**Task to carry out:**
Reproduce word for word the stretch from "My 11 year old" through "(Feb 24, 2006)" in the forum thread below about night blindness in dogs.

**Text block:**
■ ■ ■

# Night blindness in dogs?



## fireweed farm (Dec 31, 2010)

My 11 year old lab x has seemingly excellent eyesight in daytime, but just realized near nil at night. She won't go up the stairs without the light on. The other dog is great in comparison.

Is this simply old age or something worth having looked at? Thanks.


----------



## JasoninMN (Feb 24, 2006)

There is a good chance the dog has a form of Progressive Retinal Atrophy. Labs are prone to it and its the most common cause of night blindness in dogs. It can be tested for but there is no cure.


----------



## Nyx (May 13, 2006)

Are the pupils a cloudy blue? It could be cataracts, although some old dogs have bluish pupils without cataracts, there's no way to tell unless a vet looks at the eyes.


----------



## oregon woodsmok (Dec 19, 2010)

Night blindness is the first symptom of PRA.

Most vets aren't qualified to give an opinion on eyes. You need to go to a canine ophthalmologist in order to get an accurate diagnosis. A regular vet won't have the specialized and expensive equipment necessary to diagnose eye problems.

Even in BC, there is probably an ophthalmologist at any dog show in your area. They give a special low rate at the dog shows and do the dogs in bulk. That's something to look into if you want the dog's eye checked and can't afford an office call.


----------



## simplepeace (Oct 29, 2005)

This happened to my Briard X at about the age of 12. I found that there is a genetic disorder that might have caused it called Stationary night blindness. Howeverm this article says it is only in Briards (and he is only 1/2 so maybe this is not the cause for him either). And so it might not be for your Lab X? http://www.terrificpets.com/articles/102150565.asp

My dog is now almost 15 and his sight has not gotten worse during the day. But at night I have to have the light on for him to go up stairs too. Funny thing isn't it, the first time they refuse at that age? I knew something was wrong since he never refused to do anything. Light on and no problem.


----------



## Ronney (Nov 26, 2004)

Fireweed, I too think that it's probably PRA but take her to the vet and have it diagnosed. As stated, there is no cure for it but at least you will know what you and your dog are up against, and what you can do to make her life easier.

■ ■ ■

**Study material:**

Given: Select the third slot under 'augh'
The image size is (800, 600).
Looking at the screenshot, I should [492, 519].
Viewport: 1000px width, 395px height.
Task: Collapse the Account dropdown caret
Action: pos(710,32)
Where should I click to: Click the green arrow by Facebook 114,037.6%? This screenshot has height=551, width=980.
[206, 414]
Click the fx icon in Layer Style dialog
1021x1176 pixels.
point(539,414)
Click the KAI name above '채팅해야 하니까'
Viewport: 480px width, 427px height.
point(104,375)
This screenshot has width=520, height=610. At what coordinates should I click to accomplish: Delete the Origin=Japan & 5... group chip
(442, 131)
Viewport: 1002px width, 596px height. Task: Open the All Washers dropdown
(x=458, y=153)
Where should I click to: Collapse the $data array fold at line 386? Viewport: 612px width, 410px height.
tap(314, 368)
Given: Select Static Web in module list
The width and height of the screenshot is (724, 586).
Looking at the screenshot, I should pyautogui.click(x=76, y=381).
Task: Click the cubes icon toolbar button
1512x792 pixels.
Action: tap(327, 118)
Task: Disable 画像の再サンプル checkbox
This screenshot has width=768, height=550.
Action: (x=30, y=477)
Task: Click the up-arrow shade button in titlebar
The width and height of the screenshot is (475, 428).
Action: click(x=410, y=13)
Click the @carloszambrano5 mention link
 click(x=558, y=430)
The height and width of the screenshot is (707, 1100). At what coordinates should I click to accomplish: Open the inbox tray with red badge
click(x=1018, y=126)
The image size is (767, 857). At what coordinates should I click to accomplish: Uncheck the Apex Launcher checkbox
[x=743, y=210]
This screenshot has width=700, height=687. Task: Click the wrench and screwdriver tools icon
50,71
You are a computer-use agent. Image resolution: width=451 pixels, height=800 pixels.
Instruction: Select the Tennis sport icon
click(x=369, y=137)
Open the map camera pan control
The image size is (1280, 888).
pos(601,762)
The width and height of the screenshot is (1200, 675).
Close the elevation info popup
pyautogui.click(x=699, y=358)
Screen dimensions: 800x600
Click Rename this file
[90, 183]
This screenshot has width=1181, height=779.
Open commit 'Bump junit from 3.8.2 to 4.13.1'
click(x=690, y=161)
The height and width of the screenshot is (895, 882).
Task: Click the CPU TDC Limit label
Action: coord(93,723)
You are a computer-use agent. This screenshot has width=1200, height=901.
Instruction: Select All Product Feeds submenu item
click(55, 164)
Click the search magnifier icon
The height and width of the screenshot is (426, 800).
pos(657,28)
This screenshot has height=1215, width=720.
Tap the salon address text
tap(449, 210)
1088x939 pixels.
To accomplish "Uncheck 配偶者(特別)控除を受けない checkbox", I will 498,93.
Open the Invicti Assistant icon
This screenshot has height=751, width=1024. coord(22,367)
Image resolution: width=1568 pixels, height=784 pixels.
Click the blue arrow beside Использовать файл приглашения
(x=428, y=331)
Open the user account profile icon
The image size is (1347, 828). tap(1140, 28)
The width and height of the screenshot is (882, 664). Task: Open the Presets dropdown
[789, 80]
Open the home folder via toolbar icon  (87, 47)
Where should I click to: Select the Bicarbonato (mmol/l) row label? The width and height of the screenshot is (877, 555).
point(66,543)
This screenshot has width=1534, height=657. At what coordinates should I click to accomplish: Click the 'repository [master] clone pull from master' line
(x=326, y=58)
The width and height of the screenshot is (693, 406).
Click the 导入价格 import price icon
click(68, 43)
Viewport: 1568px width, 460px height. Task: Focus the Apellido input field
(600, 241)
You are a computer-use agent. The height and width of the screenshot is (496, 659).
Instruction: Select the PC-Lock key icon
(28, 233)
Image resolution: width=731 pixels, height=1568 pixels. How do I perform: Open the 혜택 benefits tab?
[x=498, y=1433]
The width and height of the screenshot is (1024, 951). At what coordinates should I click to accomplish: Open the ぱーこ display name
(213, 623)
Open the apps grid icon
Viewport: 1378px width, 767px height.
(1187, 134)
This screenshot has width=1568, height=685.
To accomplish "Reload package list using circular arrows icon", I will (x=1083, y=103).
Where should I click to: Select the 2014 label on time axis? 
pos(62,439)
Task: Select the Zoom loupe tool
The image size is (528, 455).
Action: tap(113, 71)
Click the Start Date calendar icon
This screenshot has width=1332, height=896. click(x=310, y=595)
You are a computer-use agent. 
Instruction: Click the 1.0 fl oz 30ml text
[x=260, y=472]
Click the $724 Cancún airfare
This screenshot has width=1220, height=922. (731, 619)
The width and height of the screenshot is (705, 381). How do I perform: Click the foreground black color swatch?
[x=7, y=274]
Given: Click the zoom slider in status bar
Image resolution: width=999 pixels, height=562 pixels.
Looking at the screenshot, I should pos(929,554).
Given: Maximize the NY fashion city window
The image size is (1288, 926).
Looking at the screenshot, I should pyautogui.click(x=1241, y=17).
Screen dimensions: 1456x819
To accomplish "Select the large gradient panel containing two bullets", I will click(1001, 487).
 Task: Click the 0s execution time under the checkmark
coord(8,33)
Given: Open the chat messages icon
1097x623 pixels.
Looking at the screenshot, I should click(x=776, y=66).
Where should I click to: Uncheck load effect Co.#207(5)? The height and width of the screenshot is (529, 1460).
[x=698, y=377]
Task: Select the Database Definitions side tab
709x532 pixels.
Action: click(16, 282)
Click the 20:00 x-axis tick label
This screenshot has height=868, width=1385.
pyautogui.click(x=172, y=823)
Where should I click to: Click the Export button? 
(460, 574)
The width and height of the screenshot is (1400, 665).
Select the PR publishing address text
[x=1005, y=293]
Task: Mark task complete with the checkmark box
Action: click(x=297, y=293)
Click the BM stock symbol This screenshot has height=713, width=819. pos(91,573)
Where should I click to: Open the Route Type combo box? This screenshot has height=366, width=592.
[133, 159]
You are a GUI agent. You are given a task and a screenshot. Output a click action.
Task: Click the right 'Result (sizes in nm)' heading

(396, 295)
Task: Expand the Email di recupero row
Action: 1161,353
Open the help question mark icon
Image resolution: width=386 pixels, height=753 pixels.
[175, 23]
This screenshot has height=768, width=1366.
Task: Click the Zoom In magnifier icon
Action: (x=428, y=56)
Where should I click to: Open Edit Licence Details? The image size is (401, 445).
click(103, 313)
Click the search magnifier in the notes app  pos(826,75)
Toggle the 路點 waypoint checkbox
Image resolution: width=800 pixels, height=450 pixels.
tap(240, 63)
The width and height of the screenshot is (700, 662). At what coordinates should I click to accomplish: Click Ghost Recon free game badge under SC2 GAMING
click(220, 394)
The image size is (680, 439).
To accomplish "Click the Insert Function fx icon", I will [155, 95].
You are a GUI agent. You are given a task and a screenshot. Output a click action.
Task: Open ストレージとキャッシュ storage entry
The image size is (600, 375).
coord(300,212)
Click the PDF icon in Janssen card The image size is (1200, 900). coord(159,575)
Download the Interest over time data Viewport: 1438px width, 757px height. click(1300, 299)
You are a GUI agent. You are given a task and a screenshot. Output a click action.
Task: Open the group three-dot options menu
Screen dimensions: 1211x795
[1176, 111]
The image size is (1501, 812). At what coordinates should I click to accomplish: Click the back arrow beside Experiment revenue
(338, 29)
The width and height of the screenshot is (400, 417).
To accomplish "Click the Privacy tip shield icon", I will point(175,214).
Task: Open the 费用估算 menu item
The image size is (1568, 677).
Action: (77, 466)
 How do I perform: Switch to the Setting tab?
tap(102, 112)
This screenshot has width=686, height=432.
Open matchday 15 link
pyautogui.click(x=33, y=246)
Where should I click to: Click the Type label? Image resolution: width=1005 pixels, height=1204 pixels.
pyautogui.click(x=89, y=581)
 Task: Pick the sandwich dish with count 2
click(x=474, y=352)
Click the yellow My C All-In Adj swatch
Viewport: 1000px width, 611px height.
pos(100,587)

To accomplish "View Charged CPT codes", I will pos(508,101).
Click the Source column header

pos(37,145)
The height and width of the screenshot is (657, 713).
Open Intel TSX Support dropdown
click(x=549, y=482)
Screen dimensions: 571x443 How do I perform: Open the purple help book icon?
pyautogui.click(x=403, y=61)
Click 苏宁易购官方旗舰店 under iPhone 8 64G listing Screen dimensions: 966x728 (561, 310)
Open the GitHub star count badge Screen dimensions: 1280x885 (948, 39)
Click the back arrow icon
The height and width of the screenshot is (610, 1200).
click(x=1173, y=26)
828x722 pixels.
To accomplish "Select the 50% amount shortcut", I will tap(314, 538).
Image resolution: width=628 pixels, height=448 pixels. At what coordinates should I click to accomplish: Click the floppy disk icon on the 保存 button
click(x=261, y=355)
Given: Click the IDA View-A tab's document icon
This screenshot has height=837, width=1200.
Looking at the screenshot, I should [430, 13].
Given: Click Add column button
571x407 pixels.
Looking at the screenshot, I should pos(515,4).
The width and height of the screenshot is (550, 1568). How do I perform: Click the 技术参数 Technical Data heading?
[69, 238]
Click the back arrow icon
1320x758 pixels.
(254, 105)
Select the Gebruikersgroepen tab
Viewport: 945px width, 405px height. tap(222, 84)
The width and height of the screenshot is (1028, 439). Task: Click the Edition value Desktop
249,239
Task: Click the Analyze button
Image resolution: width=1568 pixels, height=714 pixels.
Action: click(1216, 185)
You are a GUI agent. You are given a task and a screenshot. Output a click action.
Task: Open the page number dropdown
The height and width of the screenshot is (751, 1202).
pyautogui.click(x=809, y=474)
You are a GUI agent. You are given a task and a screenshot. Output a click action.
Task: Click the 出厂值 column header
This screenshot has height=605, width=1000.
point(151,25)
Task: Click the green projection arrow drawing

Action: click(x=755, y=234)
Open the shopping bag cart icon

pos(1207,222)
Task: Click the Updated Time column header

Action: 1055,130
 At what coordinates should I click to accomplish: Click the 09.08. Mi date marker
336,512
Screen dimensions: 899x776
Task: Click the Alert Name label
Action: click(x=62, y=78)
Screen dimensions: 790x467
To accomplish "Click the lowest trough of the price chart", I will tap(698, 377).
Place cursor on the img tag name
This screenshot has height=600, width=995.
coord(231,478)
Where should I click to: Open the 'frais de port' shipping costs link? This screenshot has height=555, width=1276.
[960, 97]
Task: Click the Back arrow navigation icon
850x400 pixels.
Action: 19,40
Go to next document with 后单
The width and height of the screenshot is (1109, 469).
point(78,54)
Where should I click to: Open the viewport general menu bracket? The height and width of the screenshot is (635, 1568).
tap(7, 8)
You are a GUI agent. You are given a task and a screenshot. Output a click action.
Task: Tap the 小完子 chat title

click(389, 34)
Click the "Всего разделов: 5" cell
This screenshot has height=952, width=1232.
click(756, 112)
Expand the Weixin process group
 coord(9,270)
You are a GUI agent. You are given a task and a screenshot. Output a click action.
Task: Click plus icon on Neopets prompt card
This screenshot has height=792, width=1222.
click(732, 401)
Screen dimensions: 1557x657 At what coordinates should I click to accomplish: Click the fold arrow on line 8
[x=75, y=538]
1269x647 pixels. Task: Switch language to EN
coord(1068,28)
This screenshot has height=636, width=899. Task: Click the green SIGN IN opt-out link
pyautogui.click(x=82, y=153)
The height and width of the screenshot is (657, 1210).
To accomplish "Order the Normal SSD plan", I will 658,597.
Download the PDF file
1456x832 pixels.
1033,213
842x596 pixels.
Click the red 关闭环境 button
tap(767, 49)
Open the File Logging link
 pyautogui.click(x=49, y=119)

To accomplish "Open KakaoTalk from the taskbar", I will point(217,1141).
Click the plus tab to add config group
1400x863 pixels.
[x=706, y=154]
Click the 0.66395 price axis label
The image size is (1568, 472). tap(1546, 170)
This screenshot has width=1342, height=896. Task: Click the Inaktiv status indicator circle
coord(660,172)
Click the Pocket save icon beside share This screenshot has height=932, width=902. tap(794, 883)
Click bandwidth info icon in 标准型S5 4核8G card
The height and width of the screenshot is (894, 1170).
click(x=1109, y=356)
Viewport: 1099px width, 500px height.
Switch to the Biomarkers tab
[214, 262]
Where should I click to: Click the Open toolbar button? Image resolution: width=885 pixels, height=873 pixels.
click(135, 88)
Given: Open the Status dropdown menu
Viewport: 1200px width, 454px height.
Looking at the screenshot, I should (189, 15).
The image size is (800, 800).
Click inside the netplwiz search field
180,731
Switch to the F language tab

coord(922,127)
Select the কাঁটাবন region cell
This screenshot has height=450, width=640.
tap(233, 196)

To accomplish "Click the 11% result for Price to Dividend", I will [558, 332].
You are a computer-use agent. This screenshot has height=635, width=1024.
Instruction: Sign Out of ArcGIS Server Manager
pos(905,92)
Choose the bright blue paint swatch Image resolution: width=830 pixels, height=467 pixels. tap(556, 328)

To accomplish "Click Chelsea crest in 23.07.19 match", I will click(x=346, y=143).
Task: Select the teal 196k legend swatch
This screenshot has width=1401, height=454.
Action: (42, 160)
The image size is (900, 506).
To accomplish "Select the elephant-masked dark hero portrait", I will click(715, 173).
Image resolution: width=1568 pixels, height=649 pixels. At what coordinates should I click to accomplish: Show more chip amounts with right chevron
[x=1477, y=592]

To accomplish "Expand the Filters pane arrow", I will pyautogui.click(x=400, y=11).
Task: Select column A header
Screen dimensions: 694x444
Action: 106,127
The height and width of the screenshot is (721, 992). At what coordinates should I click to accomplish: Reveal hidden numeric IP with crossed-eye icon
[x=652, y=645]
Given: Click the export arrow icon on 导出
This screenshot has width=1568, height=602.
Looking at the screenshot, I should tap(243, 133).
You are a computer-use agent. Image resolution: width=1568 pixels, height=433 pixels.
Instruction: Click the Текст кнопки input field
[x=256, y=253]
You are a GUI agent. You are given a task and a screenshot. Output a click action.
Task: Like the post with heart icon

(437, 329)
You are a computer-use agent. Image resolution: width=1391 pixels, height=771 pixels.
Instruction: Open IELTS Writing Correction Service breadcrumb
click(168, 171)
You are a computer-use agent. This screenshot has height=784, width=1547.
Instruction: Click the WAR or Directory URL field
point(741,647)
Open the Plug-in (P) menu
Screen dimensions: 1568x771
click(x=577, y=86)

■ ■ ■

**Answer to the exercise:**
My 11 year old lab x has seemingly excellent eyesight in daytime, but just realized near nil at night. She won't go up the stairs without the light on. The other dog is great in comparison.

Is this simply old age or something worth having looked at? Thanks.


----------



## JasoninMN (Feb 24, 2006)